At first, Joey shakes his head as he contemplates an empty mantika bottle in his grip, reluctant to execute an embarrassing task that has the potential to turn him into a social pariah. But after a moment of contemplation (perhaps fearing that his mom might get all Royal on his behind if he fails to complete his errand), Joey decides to make the arduous trek to the neighborhood sari-sari store — bottle in hand —praying that no one notices (buti nalang there was no Instagram at that time). But, lo and behold, Jake, the neighborhood bully is hanging around in all his sleeveless shirt glory at the tindahan. Naku, if Jake even spies Joey’s mantika bottle, Jake will guarantee that Joey will be so ostracized in school that Joey will be involuntarily celibate for much of his adult life. Of all the things his mom makes him buy at the corner store, it had to be the infernal mantika. So Joey quickly hides the bottle behind his back (clever thinking, Joey, clever).

Jake barks, “O, Joey, anong bilbilhin mo?” Joey, half–smiling, half-fearing for his social life, replies, “Uhhh, Royal Tru-Orange.”
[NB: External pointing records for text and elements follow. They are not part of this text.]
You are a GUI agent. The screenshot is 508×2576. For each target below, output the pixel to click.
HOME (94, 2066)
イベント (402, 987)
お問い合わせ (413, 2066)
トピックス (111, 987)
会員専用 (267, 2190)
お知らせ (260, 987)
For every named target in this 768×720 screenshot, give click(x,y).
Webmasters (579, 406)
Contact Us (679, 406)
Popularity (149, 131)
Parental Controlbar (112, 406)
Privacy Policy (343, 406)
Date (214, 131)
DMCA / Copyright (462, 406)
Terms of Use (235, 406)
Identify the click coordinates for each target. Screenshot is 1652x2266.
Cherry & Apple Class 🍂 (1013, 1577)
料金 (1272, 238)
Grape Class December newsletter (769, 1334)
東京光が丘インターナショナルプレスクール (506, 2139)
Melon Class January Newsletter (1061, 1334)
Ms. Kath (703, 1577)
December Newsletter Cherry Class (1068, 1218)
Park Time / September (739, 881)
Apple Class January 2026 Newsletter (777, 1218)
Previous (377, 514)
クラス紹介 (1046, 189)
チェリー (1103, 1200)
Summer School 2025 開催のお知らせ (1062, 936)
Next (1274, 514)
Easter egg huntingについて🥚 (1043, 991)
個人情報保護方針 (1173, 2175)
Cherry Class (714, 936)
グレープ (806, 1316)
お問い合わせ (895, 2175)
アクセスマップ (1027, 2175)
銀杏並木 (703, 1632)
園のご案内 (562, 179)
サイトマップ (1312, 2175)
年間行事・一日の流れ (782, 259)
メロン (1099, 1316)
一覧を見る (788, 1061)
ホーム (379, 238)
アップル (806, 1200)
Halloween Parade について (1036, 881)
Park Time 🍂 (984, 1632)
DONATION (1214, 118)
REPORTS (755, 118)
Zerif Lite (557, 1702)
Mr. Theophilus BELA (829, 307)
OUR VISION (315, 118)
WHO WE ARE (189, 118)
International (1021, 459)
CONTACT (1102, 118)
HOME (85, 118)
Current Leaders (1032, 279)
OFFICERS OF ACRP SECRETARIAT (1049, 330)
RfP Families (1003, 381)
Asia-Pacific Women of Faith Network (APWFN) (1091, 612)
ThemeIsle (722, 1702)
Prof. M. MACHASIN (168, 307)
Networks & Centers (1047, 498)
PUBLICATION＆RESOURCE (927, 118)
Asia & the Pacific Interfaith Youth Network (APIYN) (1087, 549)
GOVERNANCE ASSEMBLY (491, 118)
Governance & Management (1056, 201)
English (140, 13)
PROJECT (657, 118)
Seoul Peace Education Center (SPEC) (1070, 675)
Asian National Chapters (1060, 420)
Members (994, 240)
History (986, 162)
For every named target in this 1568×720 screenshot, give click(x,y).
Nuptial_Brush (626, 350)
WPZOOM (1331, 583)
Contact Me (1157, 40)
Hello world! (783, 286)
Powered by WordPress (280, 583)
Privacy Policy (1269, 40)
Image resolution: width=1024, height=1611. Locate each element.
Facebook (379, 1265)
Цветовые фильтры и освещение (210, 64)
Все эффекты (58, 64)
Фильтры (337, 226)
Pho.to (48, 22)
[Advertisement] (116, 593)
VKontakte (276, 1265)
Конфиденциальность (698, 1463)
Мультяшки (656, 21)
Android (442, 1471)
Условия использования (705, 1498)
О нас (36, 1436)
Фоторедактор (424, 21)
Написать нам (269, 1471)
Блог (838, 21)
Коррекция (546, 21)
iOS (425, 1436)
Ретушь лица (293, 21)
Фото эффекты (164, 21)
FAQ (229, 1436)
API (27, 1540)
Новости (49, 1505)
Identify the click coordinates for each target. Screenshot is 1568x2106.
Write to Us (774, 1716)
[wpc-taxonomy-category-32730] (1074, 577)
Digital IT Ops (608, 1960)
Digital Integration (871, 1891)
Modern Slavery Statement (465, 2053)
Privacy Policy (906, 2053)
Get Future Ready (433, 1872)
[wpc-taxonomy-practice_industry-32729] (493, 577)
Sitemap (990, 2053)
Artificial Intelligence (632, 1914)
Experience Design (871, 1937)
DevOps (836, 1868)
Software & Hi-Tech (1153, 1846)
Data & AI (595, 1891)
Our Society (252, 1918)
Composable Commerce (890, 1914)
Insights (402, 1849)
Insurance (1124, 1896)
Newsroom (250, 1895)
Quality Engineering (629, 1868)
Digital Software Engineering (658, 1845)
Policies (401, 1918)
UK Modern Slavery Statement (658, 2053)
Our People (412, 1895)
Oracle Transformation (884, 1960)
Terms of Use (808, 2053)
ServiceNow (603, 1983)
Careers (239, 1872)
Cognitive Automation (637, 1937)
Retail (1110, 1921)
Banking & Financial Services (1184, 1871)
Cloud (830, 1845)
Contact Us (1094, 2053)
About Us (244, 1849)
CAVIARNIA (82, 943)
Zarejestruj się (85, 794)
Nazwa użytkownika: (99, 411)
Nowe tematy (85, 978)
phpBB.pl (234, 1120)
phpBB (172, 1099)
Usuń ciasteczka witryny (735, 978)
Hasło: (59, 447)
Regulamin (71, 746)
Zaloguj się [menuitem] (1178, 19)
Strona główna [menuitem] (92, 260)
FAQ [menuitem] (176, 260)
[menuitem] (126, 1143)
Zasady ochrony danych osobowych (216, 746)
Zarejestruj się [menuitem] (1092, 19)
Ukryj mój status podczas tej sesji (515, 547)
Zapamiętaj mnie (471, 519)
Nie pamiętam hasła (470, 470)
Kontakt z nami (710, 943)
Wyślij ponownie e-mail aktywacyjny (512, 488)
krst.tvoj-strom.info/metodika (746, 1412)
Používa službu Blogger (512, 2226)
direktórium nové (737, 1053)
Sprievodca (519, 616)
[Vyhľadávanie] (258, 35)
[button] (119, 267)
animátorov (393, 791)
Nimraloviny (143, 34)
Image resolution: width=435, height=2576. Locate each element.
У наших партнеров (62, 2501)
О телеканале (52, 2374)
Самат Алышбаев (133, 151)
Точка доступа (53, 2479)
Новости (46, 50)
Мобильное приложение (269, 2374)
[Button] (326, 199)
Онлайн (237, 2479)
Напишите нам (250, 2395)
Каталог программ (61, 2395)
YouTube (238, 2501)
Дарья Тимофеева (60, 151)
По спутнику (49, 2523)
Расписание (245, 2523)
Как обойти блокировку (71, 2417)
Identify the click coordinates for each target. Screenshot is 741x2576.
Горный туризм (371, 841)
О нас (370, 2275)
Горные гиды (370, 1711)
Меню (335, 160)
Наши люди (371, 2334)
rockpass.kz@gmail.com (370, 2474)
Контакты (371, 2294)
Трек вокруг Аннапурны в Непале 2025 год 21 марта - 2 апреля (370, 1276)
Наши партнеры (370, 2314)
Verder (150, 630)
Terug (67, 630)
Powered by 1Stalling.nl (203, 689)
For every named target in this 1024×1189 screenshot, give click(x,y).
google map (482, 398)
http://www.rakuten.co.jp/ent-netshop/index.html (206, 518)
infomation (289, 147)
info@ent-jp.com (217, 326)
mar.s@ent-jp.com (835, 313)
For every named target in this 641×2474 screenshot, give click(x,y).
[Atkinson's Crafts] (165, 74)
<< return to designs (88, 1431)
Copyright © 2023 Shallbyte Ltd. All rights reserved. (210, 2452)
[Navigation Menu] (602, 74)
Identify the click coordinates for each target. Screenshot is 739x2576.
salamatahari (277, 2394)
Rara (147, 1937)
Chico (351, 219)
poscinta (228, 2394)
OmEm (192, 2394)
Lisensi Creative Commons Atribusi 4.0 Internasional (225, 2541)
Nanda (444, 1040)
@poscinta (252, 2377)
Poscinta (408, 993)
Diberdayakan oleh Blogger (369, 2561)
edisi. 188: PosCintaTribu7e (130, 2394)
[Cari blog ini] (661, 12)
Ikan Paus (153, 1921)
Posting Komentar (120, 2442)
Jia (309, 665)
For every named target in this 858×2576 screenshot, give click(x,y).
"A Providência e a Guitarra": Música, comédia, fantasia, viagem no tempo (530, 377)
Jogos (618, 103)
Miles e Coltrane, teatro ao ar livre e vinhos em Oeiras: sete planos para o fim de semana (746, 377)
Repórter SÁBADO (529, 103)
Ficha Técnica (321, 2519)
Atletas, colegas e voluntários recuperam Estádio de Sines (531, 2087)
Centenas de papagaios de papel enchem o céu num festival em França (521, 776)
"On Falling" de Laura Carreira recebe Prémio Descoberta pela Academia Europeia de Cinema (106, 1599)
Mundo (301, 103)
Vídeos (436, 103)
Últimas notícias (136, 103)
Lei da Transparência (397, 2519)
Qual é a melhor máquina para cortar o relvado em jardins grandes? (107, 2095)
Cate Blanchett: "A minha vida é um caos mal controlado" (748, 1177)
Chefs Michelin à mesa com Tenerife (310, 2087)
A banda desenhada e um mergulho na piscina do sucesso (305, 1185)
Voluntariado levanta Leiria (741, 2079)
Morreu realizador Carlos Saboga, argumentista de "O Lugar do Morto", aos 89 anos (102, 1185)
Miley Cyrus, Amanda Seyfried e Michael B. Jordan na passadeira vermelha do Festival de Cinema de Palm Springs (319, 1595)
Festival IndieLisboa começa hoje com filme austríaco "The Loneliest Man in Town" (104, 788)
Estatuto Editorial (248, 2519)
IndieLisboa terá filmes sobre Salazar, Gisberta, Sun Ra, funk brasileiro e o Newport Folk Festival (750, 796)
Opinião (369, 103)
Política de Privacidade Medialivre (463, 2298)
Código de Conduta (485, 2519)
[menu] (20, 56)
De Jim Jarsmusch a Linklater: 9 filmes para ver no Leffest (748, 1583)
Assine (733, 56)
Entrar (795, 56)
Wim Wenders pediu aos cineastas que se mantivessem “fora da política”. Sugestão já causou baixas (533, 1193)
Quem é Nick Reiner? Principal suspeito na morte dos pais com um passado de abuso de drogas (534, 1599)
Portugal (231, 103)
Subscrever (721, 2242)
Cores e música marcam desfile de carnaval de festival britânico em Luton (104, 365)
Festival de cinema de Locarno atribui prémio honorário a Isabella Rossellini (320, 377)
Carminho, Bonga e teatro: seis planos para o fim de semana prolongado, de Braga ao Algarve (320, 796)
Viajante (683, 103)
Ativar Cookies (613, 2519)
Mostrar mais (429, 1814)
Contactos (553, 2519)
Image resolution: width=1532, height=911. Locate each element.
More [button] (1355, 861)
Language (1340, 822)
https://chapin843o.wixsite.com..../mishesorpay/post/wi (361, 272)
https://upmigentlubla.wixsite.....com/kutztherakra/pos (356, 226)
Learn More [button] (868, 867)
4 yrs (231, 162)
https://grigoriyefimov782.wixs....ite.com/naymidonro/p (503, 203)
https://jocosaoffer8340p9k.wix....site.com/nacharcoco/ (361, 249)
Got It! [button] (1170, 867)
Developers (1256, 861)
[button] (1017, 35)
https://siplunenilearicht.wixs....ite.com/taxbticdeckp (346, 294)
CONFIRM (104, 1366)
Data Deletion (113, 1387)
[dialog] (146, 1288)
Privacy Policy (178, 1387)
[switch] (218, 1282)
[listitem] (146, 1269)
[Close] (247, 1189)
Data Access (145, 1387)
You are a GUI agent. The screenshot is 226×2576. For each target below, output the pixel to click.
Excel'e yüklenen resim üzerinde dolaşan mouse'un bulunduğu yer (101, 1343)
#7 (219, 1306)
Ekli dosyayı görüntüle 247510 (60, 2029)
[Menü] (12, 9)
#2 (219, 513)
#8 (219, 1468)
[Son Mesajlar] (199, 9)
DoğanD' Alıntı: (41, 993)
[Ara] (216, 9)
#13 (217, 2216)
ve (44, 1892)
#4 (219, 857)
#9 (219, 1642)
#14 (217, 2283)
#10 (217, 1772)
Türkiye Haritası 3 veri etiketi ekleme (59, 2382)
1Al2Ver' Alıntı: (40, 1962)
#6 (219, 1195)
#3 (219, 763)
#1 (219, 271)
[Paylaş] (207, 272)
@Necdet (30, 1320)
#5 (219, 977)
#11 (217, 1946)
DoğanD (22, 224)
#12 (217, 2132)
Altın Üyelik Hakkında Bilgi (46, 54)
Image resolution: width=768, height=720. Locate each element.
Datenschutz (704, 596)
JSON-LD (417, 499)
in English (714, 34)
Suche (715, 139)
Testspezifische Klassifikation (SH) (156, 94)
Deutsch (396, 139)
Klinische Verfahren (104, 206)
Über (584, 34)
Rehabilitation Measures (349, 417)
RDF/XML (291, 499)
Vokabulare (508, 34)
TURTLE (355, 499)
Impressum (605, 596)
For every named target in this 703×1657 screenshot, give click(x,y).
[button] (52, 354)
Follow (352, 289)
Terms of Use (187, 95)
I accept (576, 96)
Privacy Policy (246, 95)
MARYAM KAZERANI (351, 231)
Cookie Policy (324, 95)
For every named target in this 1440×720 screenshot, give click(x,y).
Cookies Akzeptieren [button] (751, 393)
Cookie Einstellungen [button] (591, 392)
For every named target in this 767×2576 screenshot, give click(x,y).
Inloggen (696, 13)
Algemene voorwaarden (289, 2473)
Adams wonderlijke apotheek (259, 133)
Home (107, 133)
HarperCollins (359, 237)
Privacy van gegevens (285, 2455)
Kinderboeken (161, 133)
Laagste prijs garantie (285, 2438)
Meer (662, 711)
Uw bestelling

Then Aling Flor, the tindera, suddenly thrusts a supot of squishy purple shame in Jake’s face. “O eto na ang bagoong mo.”

Jake sheepishly grins “Ah sige ha.” as he gingerly skips away hoping that the ground swallows him up.

Joey laughs maniacally to himself and says “I own your bully beyotch a$$, Jake!” before turning to Aling Flor and proclaiming, “Aling Flor, mantika nga ho!” Sabay laklak ng Royal Tru-Orange (Buti nalang hindi nilaklak yung bote ng mantika).

Drama. Conflict. Comedy. Product endorsement. A Royal rumble. All those elements squeezed into 30 seconds by a newbie director who wasn’t really known for making commercials. Although the director dabbled in making movies. You may have heard of him? The late, sorely missed Lino Brocka? The director of Wanted: Perfect Mother, Maynila Sa Mga Kuko Ng Liwanag and Orapronobis, among many others? Yes, that National Artist Awardee for Film Lino Brocka. Orange you glad you know that now?

Along with the pilot “Mantika” ad (which has since been named among the Top 5 Pilipino Advertising Klasiks) Lino Brocka also helmed several commercials that followed it, which saw the cast grow to include Joey’s reel (and real)-life sister, Joey’s barkada Gilbert, Jingo and Jake (because Joey now owned Jake’s a$$) and Joey’s eventual love interest Jenny.

Though the fizz has since faded from those carbonated days, though the Royal mantle has been passed to the late, great Francis M then to Magean Aguilar then eventually to a transforming soda machine, though my fan club is down to my three female readers, I am very moved that there are still people who recall those commercials with fondness, kahit na si kahit sino pwede na maging modelo. I’m tickled to my pink parts that the Joey series has become a lasting part of many an ‘80s Pinoy’s growing-up years, much like scar tissue.